And he received the gold from their hand, and he fashioned it with an engraving tool, and made a molded calf.

The words here are so difficult to translate that there are a multitude of possibilities as to what occurred. Some say that instead of receiving the gold and fashioning it, he received it and bound it in a bag. The same thing occurs in 2 Kings 5:23.

Some say that the order is reversed, and that he made a molded calf and then fashioned it with an engraving tool. But that is not how cast images are handled after they have been cast. What is possible is that it mentions the receiving of the gold first to show that Aaron was now compelled to fashion a god for the people.

After this, he fashioned the thing from wood with the chisel. And then next, he had the gold melted and poured out on it. The reason this is likely is that in Deuteronomy 9:21, it says this –

“Then I took your sin, the calf which you had made, and burned it with fire and crushed it and ground it very small, until it was as fine as dust; and I threw its dust into the brook that descended from the mountain.”

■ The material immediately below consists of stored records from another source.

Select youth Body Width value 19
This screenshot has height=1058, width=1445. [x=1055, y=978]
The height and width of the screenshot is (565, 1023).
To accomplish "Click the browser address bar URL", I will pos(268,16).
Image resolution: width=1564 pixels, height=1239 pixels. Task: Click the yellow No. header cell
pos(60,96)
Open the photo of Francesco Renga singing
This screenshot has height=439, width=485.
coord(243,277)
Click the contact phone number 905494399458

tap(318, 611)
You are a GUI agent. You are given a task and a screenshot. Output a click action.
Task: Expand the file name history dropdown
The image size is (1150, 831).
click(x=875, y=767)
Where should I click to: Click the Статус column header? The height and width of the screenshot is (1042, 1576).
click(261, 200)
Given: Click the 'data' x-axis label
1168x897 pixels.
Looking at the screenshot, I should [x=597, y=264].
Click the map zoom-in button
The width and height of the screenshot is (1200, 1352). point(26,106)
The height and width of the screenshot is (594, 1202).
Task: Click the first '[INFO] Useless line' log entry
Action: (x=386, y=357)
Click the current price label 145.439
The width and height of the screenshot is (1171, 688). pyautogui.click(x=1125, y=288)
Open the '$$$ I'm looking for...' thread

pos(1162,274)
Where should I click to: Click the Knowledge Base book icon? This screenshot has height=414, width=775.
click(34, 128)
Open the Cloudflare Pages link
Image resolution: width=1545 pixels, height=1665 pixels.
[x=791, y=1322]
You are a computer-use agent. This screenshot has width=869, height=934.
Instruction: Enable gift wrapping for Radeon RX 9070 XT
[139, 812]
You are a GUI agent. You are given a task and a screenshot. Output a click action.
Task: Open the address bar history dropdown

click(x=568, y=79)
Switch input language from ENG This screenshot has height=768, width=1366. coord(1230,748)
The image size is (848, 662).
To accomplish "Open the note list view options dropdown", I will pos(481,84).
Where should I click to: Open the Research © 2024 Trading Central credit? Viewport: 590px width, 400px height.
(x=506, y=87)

That it was burned seems to imply that its core was wood. Only after the wood was burned away, did he crush and grind the gold into dust. This seems likely from the words used. First, the word for “fashioned” is yatsar. So far, it has only been used three times in the Bible. The first two are seen in these words –

“And the Lord God formed man of the dust of the ground, and breathed into his nostrils the breath of life; and man became a living being.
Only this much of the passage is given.